2

I am comparing the distributions for the strength of two part designs. The test equipment maxes out at 300 units. The 300 units is an arbitrary limit of the equipment and does not represent a requirement of the design. If the sample survived 300 units of load, I recorded it as a "Pass". I don't know how to statistically show the difference in strength between the two designs. Is there a way to compare distributions if one maxes out a scale?

I don't know how to compare means with 21/36 new samples not having a value. Alternatively, I could look at pass rate but that's not very interesting and the pass criteria is completely arbitrary and not linked to actual functional requirements.

The non-normality of the new distribution doesn't help things either.

Simplified distributions showing issue

Data in question

AlexR
  • 21
  • 1

2 Answers2

0

There are things like Truncated Normal which mostly describe your data, apart from the spike. I would probably cut that off and have pure truncated normal distributions for both datasets.
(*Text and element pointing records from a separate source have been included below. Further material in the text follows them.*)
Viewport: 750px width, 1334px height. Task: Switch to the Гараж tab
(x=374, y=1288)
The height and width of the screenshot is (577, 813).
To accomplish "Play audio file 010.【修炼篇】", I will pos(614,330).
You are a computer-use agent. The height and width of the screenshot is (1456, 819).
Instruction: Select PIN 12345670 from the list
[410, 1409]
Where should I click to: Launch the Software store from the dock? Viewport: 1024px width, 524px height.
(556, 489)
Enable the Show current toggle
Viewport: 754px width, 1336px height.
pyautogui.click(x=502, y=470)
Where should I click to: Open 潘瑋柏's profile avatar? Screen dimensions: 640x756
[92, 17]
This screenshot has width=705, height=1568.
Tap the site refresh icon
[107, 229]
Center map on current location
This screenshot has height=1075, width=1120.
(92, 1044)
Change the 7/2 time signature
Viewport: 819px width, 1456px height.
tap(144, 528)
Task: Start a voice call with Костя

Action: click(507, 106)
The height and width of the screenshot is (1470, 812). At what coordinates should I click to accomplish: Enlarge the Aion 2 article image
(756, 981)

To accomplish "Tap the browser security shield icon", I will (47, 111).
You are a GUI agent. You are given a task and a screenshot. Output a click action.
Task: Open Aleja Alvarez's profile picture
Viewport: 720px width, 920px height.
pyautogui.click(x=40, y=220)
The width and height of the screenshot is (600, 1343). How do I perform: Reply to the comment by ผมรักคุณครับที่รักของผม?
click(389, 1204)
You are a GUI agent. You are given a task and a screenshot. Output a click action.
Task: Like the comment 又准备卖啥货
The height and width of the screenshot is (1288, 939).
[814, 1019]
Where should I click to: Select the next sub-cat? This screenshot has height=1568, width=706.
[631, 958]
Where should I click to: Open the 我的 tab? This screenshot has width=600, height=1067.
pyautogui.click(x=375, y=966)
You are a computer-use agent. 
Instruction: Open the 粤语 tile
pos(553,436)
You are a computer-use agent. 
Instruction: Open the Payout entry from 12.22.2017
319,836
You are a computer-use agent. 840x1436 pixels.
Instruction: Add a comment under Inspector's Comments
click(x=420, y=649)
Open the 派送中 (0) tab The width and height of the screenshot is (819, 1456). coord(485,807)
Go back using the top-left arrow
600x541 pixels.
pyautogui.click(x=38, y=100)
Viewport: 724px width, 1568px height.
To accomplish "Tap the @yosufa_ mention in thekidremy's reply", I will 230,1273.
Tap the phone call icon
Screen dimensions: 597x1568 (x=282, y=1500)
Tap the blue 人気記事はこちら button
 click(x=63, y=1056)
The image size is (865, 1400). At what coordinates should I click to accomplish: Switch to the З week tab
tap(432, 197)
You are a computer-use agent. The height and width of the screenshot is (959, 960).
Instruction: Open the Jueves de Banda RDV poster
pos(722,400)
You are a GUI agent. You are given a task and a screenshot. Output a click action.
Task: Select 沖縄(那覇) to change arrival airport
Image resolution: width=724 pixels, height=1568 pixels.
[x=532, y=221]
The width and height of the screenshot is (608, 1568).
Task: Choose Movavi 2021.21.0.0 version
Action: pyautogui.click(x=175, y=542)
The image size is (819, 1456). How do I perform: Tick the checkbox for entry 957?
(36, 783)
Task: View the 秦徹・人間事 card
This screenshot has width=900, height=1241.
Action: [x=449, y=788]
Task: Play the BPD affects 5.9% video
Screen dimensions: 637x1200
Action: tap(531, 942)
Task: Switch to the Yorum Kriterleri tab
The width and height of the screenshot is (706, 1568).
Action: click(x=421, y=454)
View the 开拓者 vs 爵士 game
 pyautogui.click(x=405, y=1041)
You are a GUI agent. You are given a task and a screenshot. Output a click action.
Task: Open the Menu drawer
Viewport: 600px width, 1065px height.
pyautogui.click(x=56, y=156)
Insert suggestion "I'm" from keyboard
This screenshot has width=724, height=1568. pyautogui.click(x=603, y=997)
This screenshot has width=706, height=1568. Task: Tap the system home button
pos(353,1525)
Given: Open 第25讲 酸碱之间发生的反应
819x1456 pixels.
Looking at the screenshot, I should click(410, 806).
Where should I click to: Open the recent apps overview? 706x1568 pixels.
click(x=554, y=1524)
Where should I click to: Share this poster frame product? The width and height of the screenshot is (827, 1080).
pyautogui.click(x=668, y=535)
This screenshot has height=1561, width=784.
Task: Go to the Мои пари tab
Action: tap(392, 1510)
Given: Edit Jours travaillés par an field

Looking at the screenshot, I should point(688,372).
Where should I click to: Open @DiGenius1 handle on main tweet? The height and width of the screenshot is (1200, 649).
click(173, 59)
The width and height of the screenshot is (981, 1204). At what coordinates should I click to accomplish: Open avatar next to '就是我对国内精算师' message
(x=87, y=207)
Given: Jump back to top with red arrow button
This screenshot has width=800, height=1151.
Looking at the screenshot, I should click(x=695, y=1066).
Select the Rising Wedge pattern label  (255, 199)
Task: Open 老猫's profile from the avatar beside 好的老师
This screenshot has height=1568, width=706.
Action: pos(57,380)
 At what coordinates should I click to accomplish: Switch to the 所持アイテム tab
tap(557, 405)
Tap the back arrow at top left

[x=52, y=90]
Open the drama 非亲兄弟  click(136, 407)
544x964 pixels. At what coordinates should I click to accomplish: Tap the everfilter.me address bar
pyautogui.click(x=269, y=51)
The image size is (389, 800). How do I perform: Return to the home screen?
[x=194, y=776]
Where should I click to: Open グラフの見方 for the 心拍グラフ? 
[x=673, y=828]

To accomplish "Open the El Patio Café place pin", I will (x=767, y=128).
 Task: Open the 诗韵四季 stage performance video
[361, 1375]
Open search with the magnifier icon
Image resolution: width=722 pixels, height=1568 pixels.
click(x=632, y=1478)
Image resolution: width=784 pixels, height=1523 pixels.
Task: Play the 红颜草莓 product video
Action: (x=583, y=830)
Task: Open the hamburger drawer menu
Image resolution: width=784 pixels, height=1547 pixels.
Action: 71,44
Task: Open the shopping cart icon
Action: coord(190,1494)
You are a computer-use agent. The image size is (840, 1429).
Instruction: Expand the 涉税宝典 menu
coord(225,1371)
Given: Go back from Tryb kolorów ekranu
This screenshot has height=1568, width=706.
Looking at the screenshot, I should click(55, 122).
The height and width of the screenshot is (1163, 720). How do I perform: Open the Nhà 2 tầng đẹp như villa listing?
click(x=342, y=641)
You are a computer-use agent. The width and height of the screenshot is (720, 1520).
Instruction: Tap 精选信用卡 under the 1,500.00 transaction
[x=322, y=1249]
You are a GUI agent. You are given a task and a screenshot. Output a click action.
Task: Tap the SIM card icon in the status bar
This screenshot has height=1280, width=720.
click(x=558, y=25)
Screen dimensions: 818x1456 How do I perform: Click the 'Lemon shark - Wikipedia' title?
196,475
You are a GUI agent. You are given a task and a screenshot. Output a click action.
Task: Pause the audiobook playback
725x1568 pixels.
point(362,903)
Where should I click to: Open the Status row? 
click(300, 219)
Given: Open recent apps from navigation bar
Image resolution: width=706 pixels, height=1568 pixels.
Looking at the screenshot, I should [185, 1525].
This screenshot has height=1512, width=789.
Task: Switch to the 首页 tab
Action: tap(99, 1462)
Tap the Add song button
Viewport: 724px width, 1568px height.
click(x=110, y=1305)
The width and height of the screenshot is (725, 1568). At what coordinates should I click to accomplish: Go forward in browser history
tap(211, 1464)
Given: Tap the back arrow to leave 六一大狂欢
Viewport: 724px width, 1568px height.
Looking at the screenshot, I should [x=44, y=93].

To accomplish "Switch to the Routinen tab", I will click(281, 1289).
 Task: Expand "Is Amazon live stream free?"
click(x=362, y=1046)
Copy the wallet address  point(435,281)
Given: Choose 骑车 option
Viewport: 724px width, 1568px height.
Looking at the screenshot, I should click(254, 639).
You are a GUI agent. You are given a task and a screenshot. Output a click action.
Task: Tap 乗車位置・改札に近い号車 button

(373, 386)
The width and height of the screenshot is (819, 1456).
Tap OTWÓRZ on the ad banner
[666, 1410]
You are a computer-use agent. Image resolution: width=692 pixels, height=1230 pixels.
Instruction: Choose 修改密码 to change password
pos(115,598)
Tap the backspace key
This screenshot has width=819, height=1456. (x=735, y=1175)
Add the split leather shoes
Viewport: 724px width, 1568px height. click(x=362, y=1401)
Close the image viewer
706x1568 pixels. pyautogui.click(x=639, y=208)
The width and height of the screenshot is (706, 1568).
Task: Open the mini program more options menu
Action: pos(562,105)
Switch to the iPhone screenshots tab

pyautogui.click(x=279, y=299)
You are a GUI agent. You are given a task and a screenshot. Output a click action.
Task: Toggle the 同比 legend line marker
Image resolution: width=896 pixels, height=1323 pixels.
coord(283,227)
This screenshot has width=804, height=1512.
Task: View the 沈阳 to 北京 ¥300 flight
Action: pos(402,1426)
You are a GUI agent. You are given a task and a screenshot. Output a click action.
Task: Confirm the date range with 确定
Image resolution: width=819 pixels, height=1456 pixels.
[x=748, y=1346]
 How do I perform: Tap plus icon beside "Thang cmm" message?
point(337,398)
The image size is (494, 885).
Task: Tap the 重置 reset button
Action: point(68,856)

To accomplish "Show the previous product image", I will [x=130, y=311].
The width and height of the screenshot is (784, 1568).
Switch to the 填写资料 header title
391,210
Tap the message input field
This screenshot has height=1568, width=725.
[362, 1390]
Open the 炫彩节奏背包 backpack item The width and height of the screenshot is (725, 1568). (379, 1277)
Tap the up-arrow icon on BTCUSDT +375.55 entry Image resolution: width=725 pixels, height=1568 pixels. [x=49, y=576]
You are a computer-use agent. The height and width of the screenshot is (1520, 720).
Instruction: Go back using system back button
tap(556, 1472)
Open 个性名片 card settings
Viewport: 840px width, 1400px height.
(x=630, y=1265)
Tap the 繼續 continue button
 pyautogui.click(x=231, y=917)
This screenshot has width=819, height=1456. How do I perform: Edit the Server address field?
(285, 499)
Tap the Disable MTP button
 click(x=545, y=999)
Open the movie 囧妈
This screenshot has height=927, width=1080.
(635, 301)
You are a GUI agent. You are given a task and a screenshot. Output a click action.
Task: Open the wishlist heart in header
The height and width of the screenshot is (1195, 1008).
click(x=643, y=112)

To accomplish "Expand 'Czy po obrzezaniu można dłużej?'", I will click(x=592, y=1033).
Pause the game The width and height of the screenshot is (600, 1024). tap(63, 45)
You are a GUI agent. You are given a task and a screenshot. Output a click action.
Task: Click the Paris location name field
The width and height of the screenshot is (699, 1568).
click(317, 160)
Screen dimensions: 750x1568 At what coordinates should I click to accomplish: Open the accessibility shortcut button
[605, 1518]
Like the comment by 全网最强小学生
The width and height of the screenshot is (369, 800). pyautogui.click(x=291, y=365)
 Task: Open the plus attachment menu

Now, what is it that you want to compare? What is your hypothesis? One hypothesis could be that location parameter (what would be called mean in the non-truncated normal) of your new design is below that of the old design. I can't think of a good statistic for that, so I would probably estimate the distributions of your location parameters from the data, and then compare those directly.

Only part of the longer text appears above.